** Task **
Repeat, exactly as written, the line containing "Viewport: 409px width, 437px" and each line after it through the end of the data.
-- Opening Marker --
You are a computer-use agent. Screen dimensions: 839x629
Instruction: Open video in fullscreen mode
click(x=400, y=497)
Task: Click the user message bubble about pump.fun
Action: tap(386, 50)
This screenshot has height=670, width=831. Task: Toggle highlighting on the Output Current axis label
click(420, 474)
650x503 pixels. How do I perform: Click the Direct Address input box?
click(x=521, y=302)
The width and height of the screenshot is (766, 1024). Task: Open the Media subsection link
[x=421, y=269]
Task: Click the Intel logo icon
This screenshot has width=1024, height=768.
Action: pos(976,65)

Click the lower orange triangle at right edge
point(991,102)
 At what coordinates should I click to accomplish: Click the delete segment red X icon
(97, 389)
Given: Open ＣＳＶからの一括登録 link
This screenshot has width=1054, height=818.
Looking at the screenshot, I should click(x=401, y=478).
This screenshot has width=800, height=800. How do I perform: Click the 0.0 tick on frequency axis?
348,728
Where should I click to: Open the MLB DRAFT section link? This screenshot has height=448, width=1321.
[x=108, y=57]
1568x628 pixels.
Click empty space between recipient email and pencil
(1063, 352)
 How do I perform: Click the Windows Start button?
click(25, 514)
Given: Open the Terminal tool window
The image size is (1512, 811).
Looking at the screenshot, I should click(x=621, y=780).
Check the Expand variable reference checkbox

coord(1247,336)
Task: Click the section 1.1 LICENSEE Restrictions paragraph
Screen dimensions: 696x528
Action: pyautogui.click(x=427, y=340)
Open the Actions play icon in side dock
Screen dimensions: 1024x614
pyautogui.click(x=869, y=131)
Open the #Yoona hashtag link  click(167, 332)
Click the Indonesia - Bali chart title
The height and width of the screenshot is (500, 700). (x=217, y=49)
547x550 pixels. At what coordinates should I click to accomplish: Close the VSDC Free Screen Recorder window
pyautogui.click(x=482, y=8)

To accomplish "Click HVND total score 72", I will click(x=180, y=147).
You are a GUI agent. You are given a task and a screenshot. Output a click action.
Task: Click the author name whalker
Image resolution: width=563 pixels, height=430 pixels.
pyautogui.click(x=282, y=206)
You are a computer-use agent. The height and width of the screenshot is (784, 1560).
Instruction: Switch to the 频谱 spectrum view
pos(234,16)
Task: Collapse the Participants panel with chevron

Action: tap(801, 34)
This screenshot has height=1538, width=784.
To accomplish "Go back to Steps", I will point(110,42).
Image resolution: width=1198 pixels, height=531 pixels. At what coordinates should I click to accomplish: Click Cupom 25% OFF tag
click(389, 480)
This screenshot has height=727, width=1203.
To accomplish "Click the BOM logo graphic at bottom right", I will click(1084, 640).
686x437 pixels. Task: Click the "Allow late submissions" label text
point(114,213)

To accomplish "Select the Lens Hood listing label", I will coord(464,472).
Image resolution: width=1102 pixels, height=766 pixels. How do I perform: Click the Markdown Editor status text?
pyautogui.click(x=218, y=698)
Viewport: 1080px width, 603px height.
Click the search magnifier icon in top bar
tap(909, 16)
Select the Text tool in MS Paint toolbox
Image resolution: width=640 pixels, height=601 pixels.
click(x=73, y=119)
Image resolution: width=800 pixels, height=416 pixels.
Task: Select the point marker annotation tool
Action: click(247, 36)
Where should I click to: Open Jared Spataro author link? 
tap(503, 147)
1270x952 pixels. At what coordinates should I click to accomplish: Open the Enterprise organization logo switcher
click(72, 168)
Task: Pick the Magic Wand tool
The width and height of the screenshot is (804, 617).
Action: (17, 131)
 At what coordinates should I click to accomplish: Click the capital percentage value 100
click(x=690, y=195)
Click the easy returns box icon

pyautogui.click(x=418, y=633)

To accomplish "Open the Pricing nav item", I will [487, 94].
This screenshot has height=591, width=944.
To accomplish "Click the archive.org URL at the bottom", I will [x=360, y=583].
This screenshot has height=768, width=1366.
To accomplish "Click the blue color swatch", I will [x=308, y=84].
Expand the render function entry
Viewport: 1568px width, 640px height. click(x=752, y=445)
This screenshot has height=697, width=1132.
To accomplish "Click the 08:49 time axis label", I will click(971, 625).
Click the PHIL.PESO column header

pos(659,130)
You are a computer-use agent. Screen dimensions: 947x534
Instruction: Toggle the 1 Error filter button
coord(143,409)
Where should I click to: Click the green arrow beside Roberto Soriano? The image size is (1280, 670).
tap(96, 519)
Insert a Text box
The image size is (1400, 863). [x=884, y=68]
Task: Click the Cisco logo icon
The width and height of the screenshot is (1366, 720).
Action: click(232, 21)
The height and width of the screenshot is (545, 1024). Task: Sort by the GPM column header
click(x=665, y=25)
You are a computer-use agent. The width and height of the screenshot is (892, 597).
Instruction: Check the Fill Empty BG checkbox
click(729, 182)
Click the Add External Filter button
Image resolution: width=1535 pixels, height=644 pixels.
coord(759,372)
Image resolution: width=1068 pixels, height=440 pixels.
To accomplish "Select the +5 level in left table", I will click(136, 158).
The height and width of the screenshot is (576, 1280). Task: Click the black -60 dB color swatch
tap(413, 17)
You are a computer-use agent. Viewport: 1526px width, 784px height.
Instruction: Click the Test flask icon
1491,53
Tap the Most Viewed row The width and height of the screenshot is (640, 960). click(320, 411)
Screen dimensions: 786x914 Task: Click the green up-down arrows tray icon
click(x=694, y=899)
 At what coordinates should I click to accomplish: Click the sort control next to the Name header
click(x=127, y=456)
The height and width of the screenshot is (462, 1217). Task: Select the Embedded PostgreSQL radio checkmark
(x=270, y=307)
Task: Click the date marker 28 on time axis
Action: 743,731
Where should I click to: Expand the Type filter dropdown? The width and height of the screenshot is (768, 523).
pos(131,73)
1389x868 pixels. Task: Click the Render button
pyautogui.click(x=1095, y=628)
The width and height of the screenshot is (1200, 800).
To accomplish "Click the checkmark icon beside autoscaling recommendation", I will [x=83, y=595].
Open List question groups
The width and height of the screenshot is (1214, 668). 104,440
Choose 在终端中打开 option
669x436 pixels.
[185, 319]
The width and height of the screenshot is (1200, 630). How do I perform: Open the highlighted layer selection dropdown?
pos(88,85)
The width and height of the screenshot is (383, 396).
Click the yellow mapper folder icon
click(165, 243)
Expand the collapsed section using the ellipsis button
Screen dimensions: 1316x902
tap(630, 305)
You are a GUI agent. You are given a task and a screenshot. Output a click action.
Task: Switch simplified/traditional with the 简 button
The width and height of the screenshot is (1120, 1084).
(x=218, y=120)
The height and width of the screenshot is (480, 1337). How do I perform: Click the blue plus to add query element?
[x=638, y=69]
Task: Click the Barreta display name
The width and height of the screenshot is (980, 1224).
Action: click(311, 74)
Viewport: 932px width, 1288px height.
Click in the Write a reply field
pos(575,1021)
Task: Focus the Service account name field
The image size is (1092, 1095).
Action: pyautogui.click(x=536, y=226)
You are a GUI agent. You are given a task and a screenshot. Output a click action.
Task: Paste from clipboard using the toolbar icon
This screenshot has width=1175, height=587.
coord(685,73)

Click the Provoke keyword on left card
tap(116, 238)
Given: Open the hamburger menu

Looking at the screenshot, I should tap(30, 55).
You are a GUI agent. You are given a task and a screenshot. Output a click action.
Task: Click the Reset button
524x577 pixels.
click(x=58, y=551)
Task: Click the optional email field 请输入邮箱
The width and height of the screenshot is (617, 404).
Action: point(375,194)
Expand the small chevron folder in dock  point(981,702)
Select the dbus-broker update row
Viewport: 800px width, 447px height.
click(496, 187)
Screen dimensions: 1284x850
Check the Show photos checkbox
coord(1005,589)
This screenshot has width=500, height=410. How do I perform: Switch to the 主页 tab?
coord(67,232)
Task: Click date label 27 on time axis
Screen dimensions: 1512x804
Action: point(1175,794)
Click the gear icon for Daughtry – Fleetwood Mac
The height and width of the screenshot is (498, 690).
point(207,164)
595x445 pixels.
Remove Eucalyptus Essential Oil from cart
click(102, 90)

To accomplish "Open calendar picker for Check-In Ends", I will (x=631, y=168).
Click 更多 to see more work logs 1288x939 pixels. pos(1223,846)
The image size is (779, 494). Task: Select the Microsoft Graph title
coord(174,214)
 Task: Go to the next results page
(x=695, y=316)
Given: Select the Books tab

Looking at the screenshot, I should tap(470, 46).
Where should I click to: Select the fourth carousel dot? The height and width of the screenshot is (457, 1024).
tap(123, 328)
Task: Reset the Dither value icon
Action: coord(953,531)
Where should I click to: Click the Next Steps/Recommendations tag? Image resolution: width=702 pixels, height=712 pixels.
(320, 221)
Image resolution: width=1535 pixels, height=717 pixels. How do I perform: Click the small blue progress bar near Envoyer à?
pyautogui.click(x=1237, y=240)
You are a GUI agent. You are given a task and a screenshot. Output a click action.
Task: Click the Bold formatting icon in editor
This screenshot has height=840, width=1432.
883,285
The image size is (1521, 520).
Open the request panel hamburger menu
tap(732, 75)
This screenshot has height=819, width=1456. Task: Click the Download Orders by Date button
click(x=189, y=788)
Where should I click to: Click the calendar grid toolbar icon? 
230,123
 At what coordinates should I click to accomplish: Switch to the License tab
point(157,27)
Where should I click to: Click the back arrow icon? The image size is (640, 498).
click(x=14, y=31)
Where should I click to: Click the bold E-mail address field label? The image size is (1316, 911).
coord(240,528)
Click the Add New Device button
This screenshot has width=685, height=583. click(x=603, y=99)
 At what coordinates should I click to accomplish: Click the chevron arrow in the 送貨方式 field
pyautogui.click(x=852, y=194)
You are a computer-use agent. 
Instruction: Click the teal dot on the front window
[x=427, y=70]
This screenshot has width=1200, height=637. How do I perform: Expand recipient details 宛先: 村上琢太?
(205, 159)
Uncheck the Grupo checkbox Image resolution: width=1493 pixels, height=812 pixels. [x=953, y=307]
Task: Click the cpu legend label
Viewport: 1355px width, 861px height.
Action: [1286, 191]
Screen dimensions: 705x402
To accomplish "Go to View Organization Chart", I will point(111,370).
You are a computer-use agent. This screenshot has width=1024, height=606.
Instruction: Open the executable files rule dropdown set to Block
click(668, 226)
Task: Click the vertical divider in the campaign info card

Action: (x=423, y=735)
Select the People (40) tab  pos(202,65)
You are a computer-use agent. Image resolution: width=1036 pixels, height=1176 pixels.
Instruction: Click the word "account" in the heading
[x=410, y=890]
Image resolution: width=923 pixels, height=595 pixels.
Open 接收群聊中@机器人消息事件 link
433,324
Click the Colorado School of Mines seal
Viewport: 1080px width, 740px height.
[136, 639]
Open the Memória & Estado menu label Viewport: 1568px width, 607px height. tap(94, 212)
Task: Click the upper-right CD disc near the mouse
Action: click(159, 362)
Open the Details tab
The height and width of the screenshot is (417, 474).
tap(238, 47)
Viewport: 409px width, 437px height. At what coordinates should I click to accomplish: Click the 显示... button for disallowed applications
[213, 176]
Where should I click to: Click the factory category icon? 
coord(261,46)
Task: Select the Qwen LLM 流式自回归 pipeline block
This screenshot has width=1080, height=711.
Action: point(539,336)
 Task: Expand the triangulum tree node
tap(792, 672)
-- Closing Marker --
** Answer section **
Viewport: 409px width, 437px height. At what coordinates should I click to accomplish: Click the 显示... button for disallowed applications
[213, 176]
Where should I click to: Click the factory category icon? 
coord(261,46)
Task: Select the Qwen LLM 流式自回归 pipeline block
This screenshot has width=1080, height=711.
Action: point(539,336)
 Task: Expand the triangulum tree node
tap(792, 672)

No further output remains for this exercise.